2: 1928 4.5-Litre Open Tourer by Vanden Plas, original Team Car (KM3088)
Sale price adjusted for inflation £GBP: £4,470,500
Sale price at time of sale £GBP: £3,853,850
Sale price at time of sale $USD: $6,050,000
Auction: 08-2012 Gooding and Company
This is one of the Bentley cars to which the factory owes its image. This car has participated twice in the 24 hours of Le Mans. The light body was made by Vanden Plas especially for participation in competitions. The cars having this special kind off coachwork are known as “Bobtails”. In 1928, Clement and Benjafield drove this car at Le Mans. It did not finish due to technical problems. In 1929, when Bentley registered a 1-2-3-4 victory, Benjafield and d’Erlanger finished third with this Bentley. The Works Bentley was sold in 1930. In 2004, Christie’s auctioned this car for over a million pounds. Adjusted for inflation, that was then “only” £1,641,700. The value increased to £3.8 million eight years later. The car was offered for sale again in 2017 by RM Sotheby’s at an estimate of $6.5 to $7.5 million, but did not sell.
1: 1929 4.5-Litre Blower Single Seater racer, ex Tim Birkin (HB3402)
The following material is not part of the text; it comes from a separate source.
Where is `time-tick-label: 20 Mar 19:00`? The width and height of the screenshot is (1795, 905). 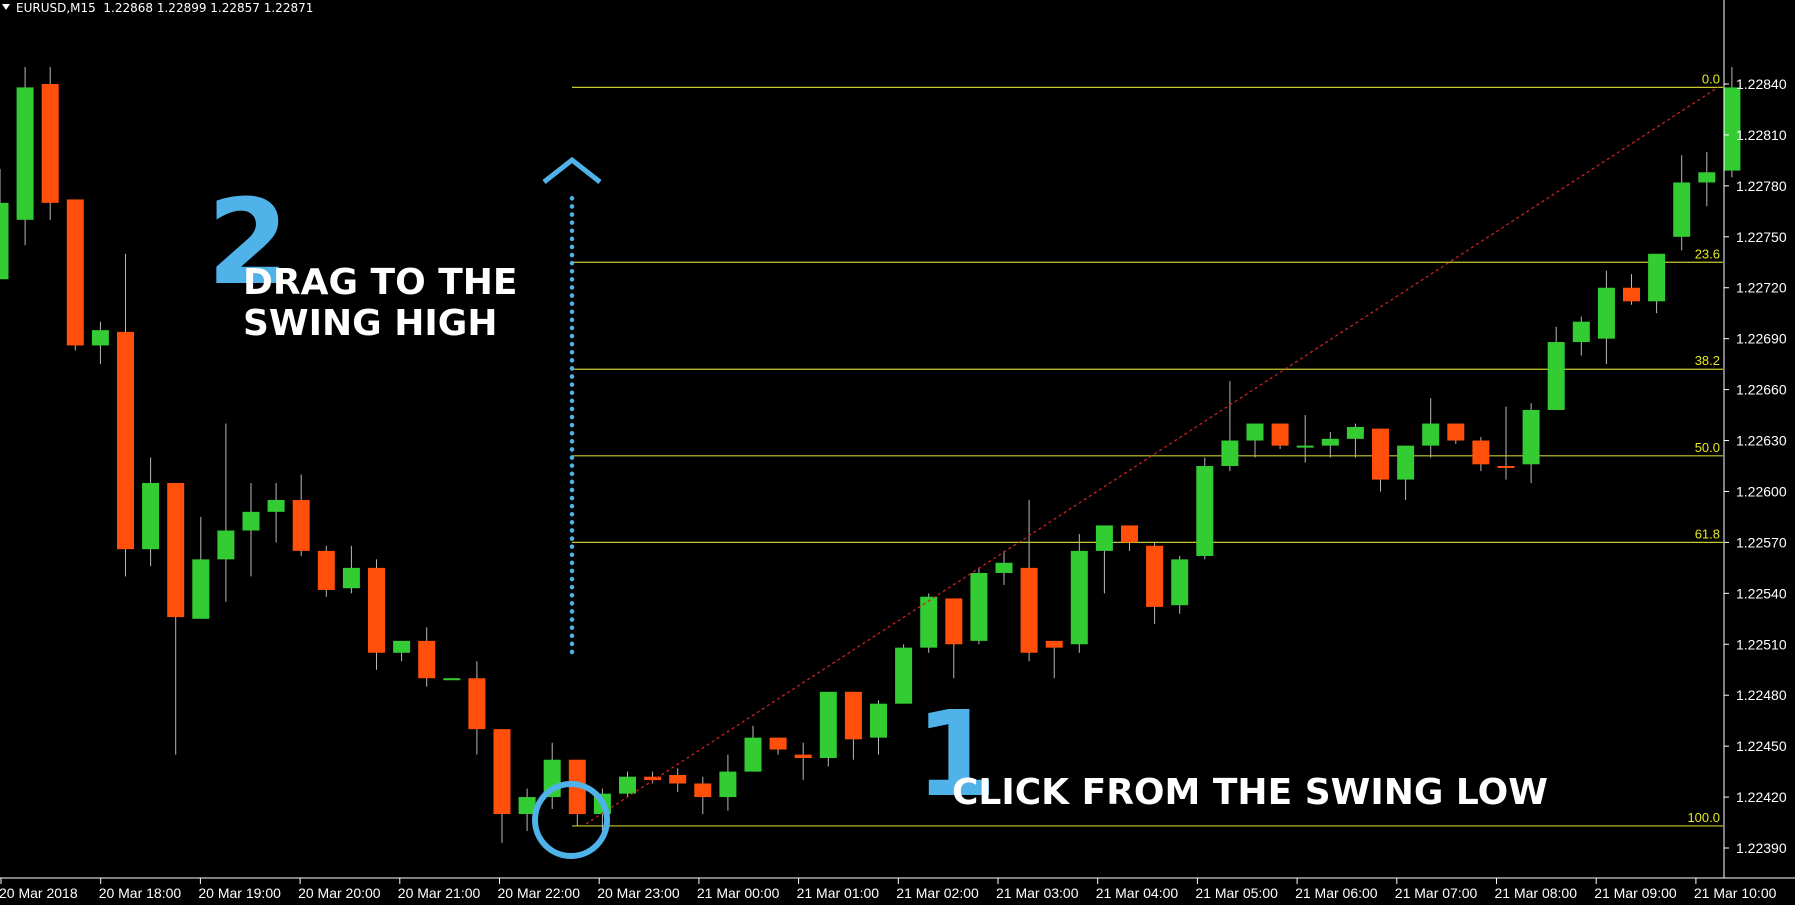
time-tick-label: 20 Mar 19:00 is located at coordinates (240, 893).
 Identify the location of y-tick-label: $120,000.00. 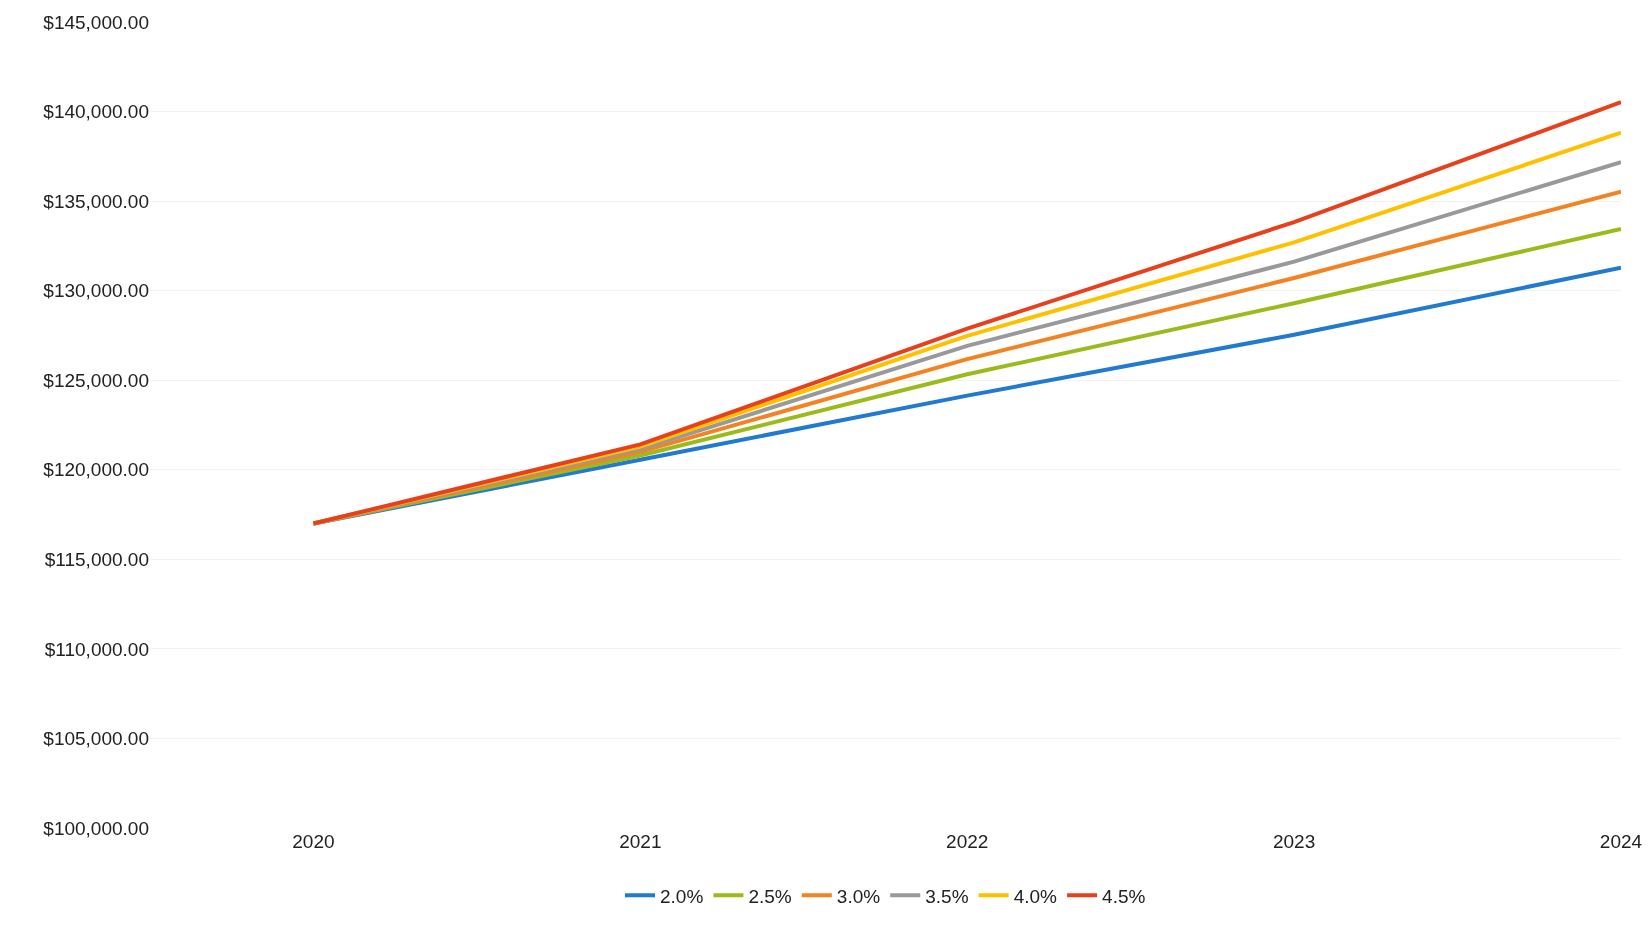
(96, 470).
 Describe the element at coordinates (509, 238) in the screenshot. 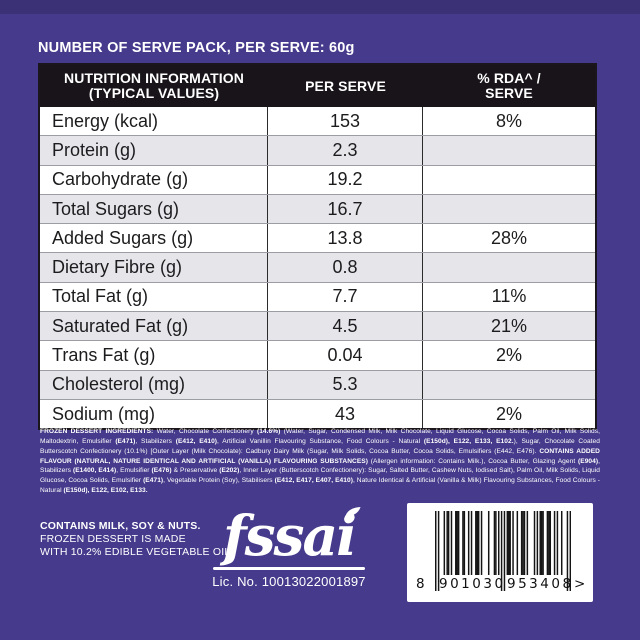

Sale price adjusted for inflation £GBP: £5,848,150
Sale price at time of sale £GBP: £5,041,500
Sale price at time of sale $USD: $7,918,200
Auction: 06-2012 Bonhams
This Blower Bentley was Great Britain’s fastest track racing car of it’s time. It was a multiple Brooklands race winner and holder of the Outer Circuit lap record. Alongside the Blower Bentley road-racing endurance sports cars, Tim Birkin had this special track-racing car developed. The car took part in races at Brooklands for the first time in 1929. Equipped with this new, aluminum body, Birkin raced at the Brooklands Meeting in 1930. As Birkin won the race, it was the first race victory achieved by a Blower Bentley. During the Brooklands Easter meeting, he reached a speed of 135 mph, setting a new record at Brooklands. Two years later he improved his performance with a new record of almost 138 mph. After his death in 1933, the car remained unused and was sold in 1939. Several enthusiasts took care of the car afterwards. Bonhams auctioned this car in 2012, setting a new auction record for a Bentley.